The Fed is able to roll off about 43% of their balance sheet by simply not buying at US Treasury auctions as an indirect bidder. They don't have to sell a single Treasury security to accomplish this. They will instead mature and no longer be on the Fed's balance sheet as a result.

With the Treasury increasing their issuance by 2.5 fold during Q3 of 2022 to $444 billion, and likely a similar size for Q4, the lack of the Fed's indirect bid at auctions could not come at a less opportune time. Especially as China and Japan have been net sellers for the first half of 2022, adding pressure to the bond rout that was one of the worst in history.

This all means that in all likelihood rates may be rising, or at least staying put at relatively high levels compared to where we've been for the post-COVID crash era.

Tech Seems Especially Vulnerable

QQQ vs TLT: The Jaws Are Closing

While the entire market is likely due for a haircut, the leadership we saw in technology from the mid-June low, predicated on the notion of a pivot, is fragile here. Financial conditions had eased, rates had dropped across a variety of credit markets, and as a result longer duration risk assets, like tech and growth stocks rallied hard.

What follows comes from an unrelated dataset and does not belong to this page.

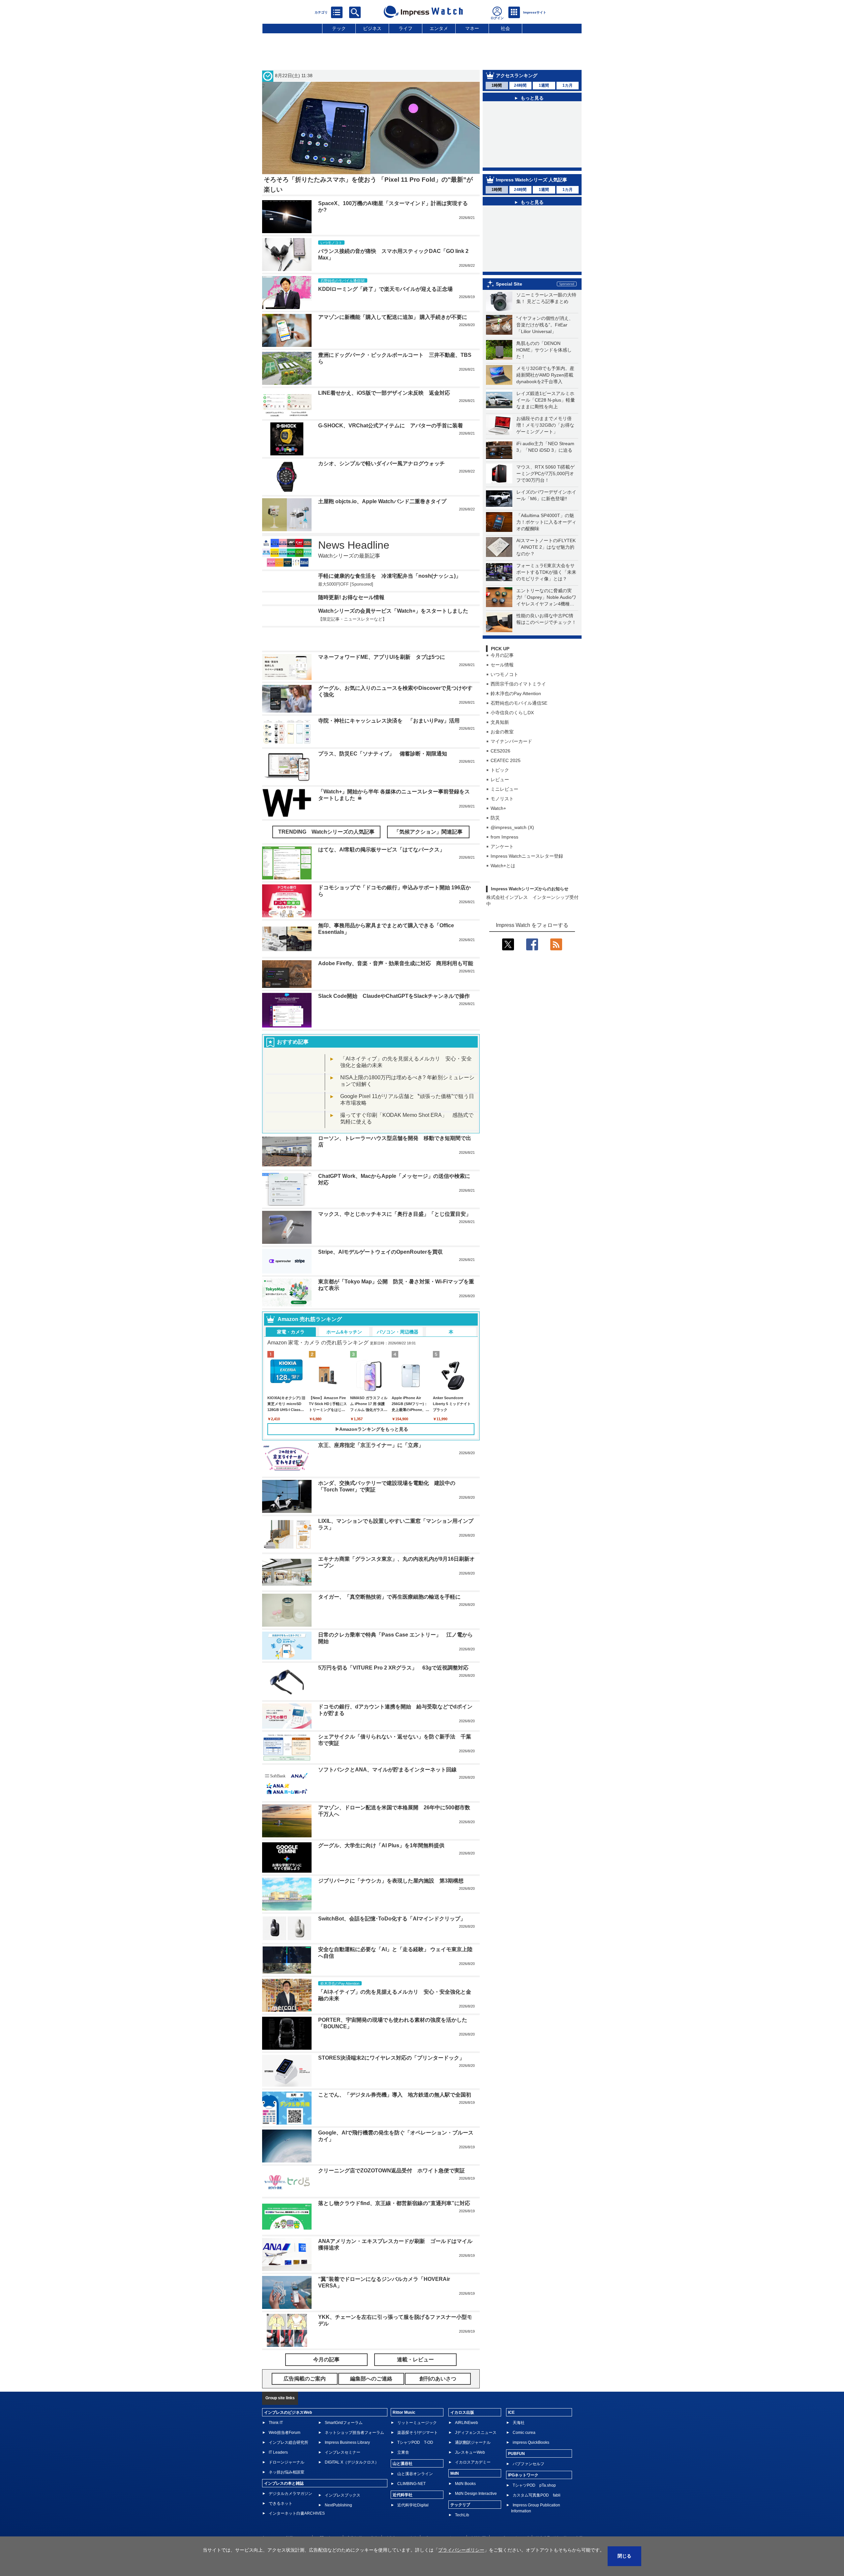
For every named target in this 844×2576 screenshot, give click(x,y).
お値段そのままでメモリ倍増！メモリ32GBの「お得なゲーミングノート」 (545, 455)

We can see in the chart above that QQQ rallied as TLT fell. A phenomenon that is often concluded with QQQ catching down to TLT. Now that we have a greater issuance of treasuries during a time when the Fed is accelerating QT, and making it clear that the mantra "don't fight the Fed" is back in full swing, it feels as though any other long duration risk assets are in jeopardy.

The Wall Street Journal called a 'new bull market' in the NASDAQ after it had run up 20% from its lows. But that move, based on passive flows, momentum traders, short covering, and increased retail participation (particularly in buying call premium on growth, tech, and short squeezing memes) was more than likely all on borrowed time.

For the prior 13-year bull market, tech, and particularly mega cap tech, was an outsize beneficiary. The period of emergency-level accommodation by the Fed and other central banks appears to be coming to a rather unceremious end.

Mega cap tech now makes up 45% of the NASDAQ and nearly 21% of the S&P 500. Meaning that if indeed this trend of depreciating value of these former darlings continues then it will have a significantly deleterious impact on the NASDAQ and S&P 500 due to the concentrated weighting. Rising rates and QT are both powerful catalysts for that reversal of fortune we're seeing.

In Conclusion

Markets are clearly in a risk off mode, and the Fed's messaging can no longer be confused. There is no pivot coming imminently. Quite the opposite. We can reasonably expect monetary policy to continue tightening in the US, and in much of the world, as central banks struggle to tame inflation with the only tools that they have. Tools that require them to disproportionately subdue demand.

The only reliable way to subdue demand is to significantly slow, or even reverse, economic growth. Thus, with Powell's repeated mentions of pain, it seems he is suggesting that higher unemployment and a deeper recession are imminent, and even desired, as the Fed attempts to avoid prior policy mistakes of the central bank not being aggressive enough in the face of seemingly intractable inflation.

Therefore, it's reasonable to expect that a re-test of 2022's lows is in the cards, and probably even a lower low from there. Be careful out there, as we see the potential for volatility to increase markedly in the weeks and months ahead.